### [TASK GOAL]
Reproduce the following material line for line, without changing anything.

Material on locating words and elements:
□ □ □ □

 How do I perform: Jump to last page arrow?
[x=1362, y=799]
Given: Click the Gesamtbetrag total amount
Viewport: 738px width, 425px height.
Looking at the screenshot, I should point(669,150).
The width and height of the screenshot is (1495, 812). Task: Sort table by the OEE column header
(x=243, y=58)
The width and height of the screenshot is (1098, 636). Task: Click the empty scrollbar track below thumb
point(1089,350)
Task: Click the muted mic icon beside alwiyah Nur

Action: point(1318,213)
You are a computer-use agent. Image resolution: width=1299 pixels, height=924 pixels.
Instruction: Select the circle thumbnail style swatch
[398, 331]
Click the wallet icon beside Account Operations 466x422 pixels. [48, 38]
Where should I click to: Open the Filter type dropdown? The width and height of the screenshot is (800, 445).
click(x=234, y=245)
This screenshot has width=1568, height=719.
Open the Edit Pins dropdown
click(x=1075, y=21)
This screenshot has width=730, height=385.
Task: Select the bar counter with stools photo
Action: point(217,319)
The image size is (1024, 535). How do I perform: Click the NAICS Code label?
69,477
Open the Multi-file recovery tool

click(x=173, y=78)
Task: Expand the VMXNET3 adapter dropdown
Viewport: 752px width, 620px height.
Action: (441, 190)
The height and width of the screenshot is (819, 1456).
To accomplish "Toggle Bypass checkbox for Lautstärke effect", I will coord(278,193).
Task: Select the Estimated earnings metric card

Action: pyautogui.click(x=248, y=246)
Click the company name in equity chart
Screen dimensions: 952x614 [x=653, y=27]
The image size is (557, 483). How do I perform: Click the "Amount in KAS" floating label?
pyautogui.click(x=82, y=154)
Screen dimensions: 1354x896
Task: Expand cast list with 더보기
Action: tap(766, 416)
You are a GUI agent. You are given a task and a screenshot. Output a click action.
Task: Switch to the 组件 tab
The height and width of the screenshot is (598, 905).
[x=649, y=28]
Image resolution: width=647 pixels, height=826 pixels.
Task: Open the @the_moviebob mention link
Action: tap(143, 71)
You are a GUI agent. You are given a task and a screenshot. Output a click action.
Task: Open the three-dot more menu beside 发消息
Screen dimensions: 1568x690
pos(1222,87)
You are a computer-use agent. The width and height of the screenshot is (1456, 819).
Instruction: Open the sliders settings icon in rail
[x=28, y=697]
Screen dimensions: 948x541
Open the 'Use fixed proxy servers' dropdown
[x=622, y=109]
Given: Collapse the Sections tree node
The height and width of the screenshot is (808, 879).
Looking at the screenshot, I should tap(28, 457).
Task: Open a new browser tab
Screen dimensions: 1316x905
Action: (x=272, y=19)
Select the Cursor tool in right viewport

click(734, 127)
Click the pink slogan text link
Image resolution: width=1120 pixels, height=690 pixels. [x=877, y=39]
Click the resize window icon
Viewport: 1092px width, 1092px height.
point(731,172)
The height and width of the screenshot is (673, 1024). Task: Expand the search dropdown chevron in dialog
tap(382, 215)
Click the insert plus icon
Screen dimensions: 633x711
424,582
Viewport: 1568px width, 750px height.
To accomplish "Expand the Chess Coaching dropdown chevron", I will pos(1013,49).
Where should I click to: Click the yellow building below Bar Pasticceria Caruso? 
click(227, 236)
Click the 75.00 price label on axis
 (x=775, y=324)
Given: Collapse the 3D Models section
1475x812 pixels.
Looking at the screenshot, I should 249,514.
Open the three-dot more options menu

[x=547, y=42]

□ □ □ □

### [RESULT OF THE EXERCISE]
 How do I perform: Jump to last page arrow?
[x=1362, y=799]
Given: Click the Gesamtbetrag total amount
Viewport: 738px width, 425px height.
Looking at the screenshot, I should point(669,150).
The width and height of the screenshot is (1495, 812). Task: Sort table by the OEE column header
(x=243, y=58)
The width and height of the screenshot is (1098, 636). Task: Click the empty scrollbar track below thumb
point(1089,350)
Task: Click the muted mic icon beside alwiyah Nur

Action: point(1318,213)
You are a computer-use agent. Image resolution: width=1299 pixels, height=924 pixels.
Instruction: Select the circle thumbnail style swatch
[398, 331]
Click the wallet icon beside Account Operations 466x422 pixels. [48, 38]
Where should I click to: Open the Filter type dropdown? The width and height of the screenshot is (800, 445).
click(x=234, y=245)
This screenshot has width=1568, height=719.
Open the Edit Pins dropdown
click(x=1075, y=21)
This screenshot has width=730, height=385.
Task: Select the bar counter with stools photo
Action: point(217,319)
The image size is (1024, 535). How do I perform: Click the NAICS Code label?
69,477
Open the Multi-file recovery tool

click(x=173, y=78)
Task: Expand the VMXNET3 adapter dropdown
Viewport: 752px width, 620px height.
Action: (441, 190)
The height and width of the screenshot is (819, 1456).
To accomplish "Toggle Bypass checkbox for Lautstärke effect", I will coord(278,193).
Task: Select the Estimated earnings metric card

Action: pyautogui.click(x=248, y=246)
Click the company name in equity chart
Screen dimensions: 952x614 [x=653, y=27]
The image size is (557, 483). How do I perform: Click the "Amount in KAS" floating label?
pyautogui.click(x=82, y=154)
Screen dimensions: 1354x896
Task: Expand cast list with 더보기
Action: tap(766, 416)
You are a GUI agent. You are given a task and a screenshot. Output a click action.
Task: Switch to the 组件 tab
The height and width of the screenshot is (598, 905).
[x=649, y=28]
Image resolution: width=647 pixels, height=826 pixels.
Task: Open the @the_moviebob mention link
Action: tap(143, 71)
You are a GUI agent. You are given a task and a screenshot. Output a click action.
Task: Open the three-dot more menu beside 发消息
Screen dimensions: 1568x690
pos(1222,87)
You are a computer-use agent. The width and height of the screenshot is (1456, 819).
Instruction: Open the sliders settings icon in rail
[x=28, y=697]
Screen dimensions: 948x541
Open the 'Use fixed proxy servers' dropdown
[x=622, y=109]
Given: Collapse the Sections tree node
The height and width of the screenshot is (808, 879).
Looking at the screenshot, I should tap(28, 457).
Task: Open a new browser tab
Screen dimensions: 1316x905
Action: (x=272, y=19)
Select the Cursor tool in right viewport

click(734, 127)
Click the pink slogan text link
Image resolution: width=1120 pixels, height=690 pixels. [x=877, y=39]
Click the resize window icon
Viewport: 1092px width, 1092px height.
point(731,172)
The height and width of the screenshot is (673, 1024). Task: Expand the search dropdown chevron in dialog
tap(382, 215)
Click the insert plus icon
Screen dimensions: 633x711
424,582
Viewport: 1568px width, 750px height.
To accomplish "Expand the Chess Coaching dropdown chevron", I will pos(1013,49).
Where should I click to: Click the yellow building below Bar Pasticceria Caruso? 
click(227, 236)
Click the 75.00 price label on axis
 (x=775, y=324)
Given: Collapse the 3D Models section
1475x812 pixels.
Looking at the screenshot, I should 249,514.
Open the three-dot more options menu

[x=547, y=42]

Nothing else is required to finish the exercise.